Since then I had watched twenty-two individuals walk through that barrier. The first couple times I tried to help, but failed. I’ve watched bigger men than me pushed aside as the dark walker moved toward the unreachable part of this city. These walkers always succeeded breaking through whatever was stopping their departure.

So I just watched on instead. After each incident, I questioned whoever was present, trying to gain some knowledge or to fathom the process. There was one clue that always kept popping up, the one idea that aligned with everything else, the one factor that everyone usually remembered for some odd reason: their birthday. The dark walker was turning twenty-six.

The table of drinkers were still sipping their whiskey as I recalled the events of the first turning. The partiers sang, laughed, cried, talked, and did just about everything in-between. They didn’t notice me just staring as I thought about our complicated past. A surge of vulnerability struck me and I tightened my hood. Being cautious was top priory, and getting lost in the past couldn’t happen again.

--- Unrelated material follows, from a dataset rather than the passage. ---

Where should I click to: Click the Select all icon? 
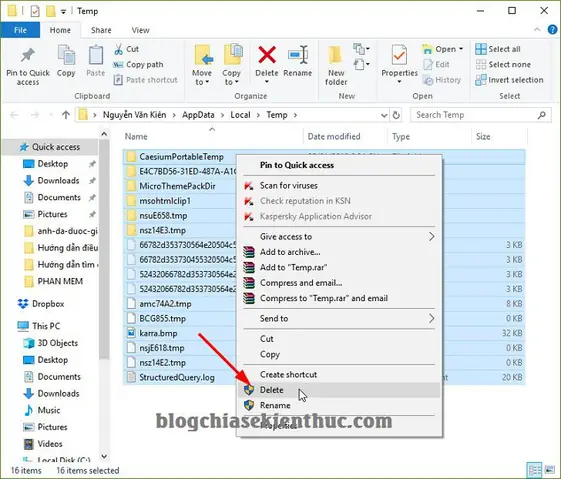pos(481,49)
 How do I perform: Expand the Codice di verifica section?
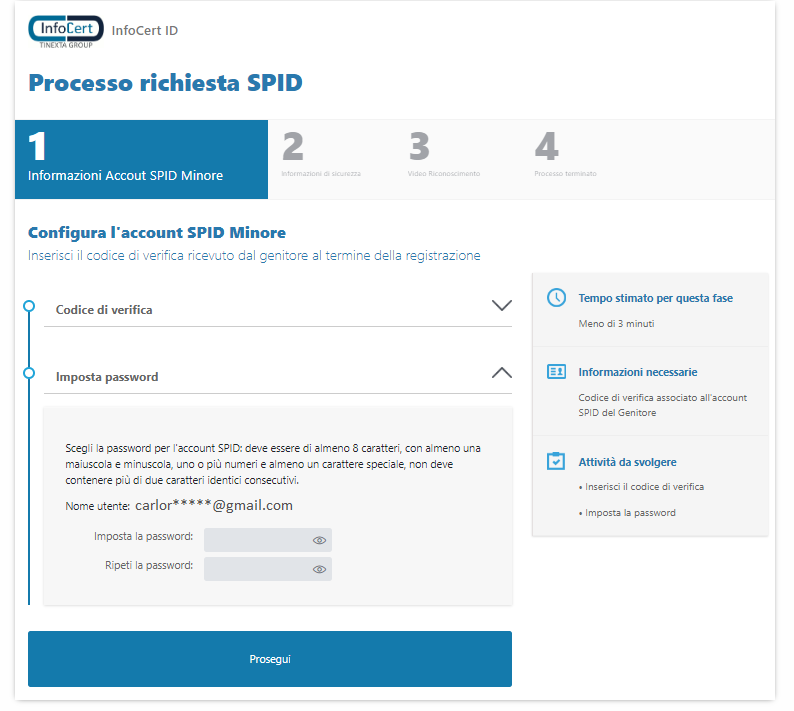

The timer soon came into full view, eclipsing a building at the intersection. Those red numbers flickered, predicting my downfall. Plopping on the ground and not caring, I took a seat in the middle of the crowd, and the middle of the mayhem. This didn’t make sense. The timer was somehow synced with my twenty-sixth birthday and dictated my eventual turning. There was no way around this. Everyone turned, and no one was immune to whatever this was.